I'm sure glad I'm not the only one who reacted that way. In the end, operating systems are tools. I use OSX on this notebook that I use for e-mail, Lightroom and Logic. My work desktop runs Windows. My development system at work is Linux. You choose the tool with the right trade-offs for the task at hand.
I'm not being a dick or an elitist. I'm simply trying to point out that firmware replacement won't get you the equivalent of a more expensive camera.

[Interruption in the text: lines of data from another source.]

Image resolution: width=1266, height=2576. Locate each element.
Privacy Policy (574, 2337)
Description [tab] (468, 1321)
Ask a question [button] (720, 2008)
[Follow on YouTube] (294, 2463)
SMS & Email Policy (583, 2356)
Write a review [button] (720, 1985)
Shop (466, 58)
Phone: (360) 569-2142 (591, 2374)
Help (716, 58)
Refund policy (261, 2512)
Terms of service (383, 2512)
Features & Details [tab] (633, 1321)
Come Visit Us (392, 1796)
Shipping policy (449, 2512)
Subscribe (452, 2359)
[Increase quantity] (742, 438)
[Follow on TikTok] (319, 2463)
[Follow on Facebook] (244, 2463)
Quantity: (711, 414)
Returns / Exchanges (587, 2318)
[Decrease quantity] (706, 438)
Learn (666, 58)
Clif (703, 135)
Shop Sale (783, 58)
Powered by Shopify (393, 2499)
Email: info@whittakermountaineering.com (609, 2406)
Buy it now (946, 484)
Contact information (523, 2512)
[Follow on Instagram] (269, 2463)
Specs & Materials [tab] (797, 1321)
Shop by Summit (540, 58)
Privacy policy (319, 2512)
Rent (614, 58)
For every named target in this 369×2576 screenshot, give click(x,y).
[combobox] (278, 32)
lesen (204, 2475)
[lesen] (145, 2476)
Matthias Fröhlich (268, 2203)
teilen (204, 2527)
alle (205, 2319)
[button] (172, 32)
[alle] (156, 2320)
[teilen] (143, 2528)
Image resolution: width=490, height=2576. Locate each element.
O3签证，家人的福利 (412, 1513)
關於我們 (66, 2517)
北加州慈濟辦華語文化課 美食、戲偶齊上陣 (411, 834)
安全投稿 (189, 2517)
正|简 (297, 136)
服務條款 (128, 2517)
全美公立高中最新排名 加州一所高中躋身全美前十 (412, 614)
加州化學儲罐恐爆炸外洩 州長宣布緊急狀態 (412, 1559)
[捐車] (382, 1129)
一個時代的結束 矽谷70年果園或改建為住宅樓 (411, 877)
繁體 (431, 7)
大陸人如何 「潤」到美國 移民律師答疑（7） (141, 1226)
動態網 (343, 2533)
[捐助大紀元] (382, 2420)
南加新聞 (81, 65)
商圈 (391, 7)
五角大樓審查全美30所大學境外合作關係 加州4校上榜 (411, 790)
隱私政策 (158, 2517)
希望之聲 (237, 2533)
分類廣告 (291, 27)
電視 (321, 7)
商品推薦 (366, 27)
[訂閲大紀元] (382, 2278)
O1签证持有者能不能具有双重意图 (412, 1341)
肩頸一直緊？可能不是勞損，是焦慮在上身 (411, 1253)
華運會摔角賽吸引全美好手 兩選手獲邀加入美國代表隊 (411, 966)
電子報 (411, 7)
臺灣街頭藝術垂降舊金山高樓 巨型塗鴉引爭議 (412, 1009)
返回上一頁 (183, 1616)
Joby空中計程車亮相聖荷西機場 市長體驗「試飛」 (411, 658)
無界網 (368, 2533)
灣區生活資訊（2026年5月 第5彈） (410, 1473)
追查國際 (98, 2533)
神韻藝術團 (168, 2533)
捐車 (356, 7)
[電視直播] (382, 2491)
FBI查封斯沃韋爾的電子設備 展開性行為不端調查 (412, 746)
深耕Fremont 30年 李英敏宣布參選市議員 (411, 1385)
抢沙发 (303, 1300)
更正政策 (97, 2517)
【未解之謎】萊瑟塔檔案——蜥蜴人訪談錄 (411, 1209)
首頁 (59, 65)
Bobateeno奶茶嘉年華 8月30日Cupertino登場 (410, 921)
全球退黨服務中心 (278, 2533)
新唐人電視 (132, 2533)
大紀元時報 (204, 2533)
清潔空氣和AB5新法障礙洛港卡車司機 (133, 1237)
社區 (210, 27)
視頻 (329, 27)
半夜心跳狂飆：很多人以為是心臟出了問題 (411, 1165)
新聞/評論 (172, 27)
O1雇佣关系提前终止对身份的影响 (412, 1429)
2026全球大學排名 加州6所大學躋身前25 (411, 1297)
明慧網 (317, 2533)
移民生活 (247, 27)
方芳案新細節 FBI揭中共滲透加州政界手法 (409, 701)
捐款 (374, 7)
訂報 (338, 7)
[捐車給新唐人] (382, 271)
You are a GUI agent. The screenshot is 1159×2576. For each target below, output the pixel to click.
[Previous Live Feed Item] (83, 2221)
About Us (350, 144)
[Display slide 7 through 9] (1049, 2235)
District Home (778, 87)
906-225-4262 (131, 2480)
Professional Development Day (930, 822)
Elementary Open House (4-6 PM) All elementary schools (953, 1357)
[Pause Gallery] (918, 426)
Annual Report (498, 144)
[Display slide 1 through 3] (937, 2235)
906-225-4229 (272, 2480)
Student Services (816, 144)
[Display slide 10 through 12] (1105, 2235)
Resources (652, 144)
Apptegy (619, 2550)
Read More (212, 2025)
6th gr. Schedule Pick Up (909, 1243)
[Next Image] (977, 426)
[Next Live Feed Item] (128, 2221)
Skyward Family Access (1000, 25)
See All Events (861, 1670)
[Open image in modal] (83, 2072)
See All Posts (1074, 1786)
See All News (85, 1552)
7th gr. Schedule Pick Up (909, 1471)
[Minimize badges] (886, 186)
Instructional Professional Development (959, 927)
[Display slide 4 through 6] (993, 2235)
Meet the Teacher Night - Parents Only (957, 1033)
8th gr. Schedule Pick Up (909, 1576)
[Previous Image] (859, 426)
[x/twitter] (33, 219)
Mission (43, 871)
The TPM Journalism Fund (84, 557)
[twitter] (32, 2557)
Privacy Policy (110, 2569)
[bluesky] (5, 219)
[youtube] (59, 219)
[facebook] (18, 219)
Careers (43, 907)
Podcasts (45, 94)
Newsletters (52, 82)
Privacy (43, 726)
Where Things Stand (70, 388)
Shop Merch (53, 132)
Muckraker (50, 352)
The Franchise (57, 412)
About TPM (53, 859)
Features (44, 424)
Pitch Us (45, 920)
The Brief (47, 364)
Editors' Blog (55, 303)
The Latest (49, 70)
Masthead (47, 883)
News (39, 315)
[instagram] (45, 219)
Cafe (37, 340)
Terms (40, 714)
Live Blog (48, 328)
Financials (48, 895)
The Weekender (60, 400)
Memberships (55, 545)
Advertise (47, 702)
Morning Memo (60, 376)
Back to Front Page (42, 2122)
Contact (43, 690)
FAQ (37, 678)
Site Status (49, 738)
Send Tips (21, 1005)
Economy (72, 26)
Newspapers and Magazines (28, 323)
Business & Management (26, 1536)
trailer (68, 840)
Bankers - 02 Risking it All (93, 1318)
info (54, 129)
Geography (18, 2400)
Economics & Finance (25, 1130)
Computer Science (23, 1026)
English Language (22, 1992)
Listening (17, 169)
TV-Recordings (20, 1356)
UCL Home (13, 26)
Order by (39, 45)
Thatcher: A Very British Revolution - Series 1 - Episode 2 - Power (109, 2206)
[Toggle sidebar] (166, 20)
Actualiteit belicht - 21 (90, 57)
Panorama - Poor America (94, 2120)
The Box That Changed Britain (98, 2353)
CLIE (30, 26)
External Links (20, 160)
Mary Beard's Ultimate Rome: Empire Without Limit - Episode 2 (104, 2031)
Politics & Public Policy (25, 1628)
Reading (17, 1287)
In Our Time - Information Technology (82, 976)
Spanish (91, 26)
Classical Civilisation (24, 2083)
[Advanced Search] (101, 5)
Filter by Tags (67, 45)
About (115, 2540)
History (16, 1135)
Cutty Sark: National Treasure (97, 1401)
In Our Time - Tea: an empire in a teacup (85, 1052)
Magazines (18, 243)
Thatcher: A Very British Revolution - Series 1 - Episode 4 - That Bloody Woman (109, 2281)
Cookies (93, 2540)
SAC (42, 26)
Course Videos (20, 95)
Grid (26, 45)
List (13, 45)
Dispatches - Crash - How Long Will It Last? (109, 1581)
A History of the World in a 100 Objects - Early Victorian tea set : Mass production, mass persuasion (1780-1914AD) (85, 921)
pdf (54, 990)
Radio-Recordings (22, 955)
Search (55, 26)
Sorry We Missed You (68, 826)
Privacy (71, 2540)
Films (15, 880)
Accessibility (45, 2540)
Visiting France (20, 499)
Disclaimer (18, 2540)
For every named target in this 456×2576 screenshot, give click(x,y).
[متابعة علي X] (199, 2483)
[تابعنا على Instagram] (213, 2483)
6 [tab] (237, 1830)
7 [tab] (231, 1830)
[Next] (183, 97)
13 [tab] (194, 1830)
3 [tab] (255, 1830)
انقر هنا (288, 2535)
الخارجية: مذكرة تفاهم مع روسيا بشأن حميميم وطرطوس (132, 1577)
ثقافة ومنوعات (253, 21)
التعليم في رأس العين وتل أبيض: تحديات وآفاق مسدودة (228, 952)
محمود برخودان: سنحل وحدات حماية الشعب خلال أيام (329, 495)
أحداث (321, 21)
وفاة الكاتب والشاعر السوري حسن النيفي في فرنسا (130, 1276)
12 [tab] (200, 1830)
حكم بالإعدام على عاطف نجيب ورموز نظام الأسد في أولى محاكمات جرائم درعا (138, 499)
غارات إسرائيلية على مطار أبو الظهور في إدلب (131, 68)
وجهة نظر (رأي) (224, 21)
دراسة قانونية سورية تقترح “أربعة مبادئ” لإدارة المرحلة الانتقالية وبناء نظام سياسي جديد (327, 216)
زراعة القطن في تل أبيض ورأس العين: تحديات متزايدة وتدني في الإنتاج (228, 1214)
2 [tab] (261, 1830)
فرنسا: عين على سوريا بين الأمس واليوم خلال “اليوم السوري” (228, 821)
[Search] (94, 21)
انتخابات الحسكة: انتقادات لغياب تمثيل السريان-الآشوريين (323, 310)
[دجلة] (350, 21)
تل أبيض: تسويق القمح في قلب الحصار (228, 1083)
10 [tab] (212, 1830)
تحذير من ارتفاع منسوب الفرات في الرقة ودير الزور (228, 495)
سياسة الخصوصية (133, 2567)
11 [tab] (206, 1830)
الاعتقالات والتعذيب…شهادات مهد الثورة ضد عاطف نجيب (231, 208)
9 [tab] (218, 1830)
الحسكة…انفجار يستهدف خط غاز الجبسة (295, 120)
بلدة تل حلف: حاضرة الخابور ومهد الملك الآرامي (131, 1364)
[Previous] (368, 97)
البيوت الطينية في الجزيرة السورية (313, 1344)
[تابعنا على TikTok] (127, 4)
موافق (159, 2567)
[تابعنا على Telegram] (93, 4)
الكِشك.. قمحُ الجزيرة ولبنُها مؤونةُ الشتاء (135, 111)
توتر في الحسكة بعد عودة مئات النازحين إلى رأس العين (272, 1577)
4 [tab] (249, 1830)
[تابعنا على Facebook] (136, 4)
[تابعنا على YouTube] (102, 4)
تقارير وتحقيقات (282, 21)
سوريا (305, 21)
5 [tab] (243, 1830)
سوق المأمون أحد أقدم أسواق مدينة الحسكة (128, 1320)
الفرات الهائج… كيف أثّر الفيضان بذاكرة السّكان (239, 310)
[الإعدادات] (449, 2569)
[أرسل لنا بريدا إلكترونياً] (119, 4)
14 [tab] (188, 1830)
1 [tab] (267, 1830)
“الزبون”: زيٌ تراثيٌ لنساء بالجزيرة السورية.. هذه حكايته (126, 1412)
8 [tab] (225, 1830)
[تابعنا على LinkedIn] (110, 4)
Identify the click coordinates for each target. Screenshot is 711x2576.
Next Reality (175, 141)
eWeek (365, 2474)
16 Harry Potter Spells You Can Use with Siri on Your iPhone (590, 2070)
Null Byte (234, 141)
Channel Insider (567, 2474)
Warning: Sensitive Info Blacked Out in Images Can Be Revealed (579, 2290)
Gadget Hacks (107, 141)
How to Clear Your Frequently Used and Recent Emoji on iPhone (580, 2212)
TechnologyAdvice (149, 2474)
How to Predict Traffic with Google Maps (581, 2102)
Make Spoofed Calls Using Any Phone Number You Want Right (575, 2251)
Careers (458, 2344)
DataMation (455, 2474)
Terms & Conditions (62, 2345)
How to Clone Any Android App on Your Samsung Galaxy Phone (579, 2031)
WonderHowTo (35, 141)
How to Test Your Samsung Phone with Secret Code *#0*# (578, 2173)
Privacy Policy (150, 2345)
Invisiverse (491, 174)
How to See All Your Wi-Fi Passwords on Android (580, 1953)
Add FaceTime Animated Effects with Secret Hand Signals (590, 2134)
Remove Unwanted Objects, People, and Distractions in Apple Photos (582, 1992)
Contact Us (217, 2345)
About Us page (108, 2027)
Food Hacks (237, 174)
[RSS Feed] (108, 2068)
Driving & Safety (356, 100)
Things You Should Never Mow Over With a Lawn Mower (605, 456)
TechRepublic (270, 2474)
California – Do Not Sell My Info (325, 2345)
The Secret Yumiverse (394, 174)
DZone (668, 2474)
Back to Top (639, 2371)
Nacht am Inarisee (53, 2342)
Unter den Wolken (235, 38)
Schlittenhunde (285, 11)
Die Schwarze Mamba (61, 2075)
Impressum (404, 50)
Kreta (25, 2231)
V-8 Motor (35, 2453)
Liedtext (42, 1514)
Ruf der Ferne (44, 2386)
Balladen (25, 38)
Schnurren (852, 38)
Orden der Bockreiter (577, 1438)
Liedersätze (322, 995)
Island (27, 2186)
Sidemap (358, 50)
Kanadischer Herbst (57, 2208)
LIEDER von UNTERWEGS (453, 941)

The hardware additional features are things that really do matter when you're taking photos in challenging conditions:
- A pentaprism viewfinder is brighter and easier to focus with in low light than the pentamirrors used in low-end DSLRs
- Memory card failure happens - having images written to two cards simultaneously can save you
- Being able to instantly adjust two parameters without going through menus makes life far easier when when shooting things that move
- Top LCDs show you all the most important settings/stats immediately without the battery drain that having the colour display running would
- Additional cross-type autofocus sensors work better in low light and with servo/tracking autofocus (e.g. for sports and birds in flight)
Ultimately "prosumer" is just a label - you should always buy the cheapest body with the functionality - but that aside, it doesn't apply to the Canon Rebel/Kiss line. These are very much mass market consumer cameras, with the trade-offs clearly favouring size/weight/price reduction. This isn't inherently bad, as you get a camera capable of taking pretty decent pictures for a relatively low price. But telling yourself it's a "prosumer" camera just makes you look silly, and if you do need to shoot in more challenging situations, you'll really appreciate the additional functionality that you get with something like a 70D.
Wut? Your EVF/OVF thing alone is all kinds of wrong. EVFs don't even have the dynamic range and resolution to match the sensors in the cameras, let alone a human eye with an optical viewfinder. Then there's the issue of sensor burn from bright sources because the shutter has to be open all the time. Have you ever tried focussing in poor light with an EVF? No fun at all. The noise and update rate suck more and more as the light gets more difficult. Speaking of update rate, try shooting anything that moves with your OM-D: birds of prey, motor sport, any other sport, fashion shows. Oh and stabilised bodies still can't compete with stabilised lenses.
I use FX lenses on DX bodies all the time. When you do, you're using the brightest, sharpest part of the imaging circle. It's awesome. Also, Canon EFS lenses have poor build quality for the most part.
I dunno, I abuse my D90 pretty badly, and it just keeps on working perfectly. Maybe I'm just lucky. Or unlucky - if I could actually break it my wife wouldn't mind me buying a new body.
Magic Lantern is fucking awesome. It turned my Rebel T2i (550D) into something that I definitely wouldn't have been able to afford.
Have you actually used a prosumer or professional camera? Firmware won't turn your pentamirror viewfinder into a pentaprism. It won't give you an extra command dial that really helps when you're using manual exposure and/or flash. It won't give you a top LCD that you can read while you adjust your settings in direct sunlight. It won't give you additional cross-type autofocus sensors. It won't give you dual card slots. The most useful things you get when you pay more for a camera are in the hardware.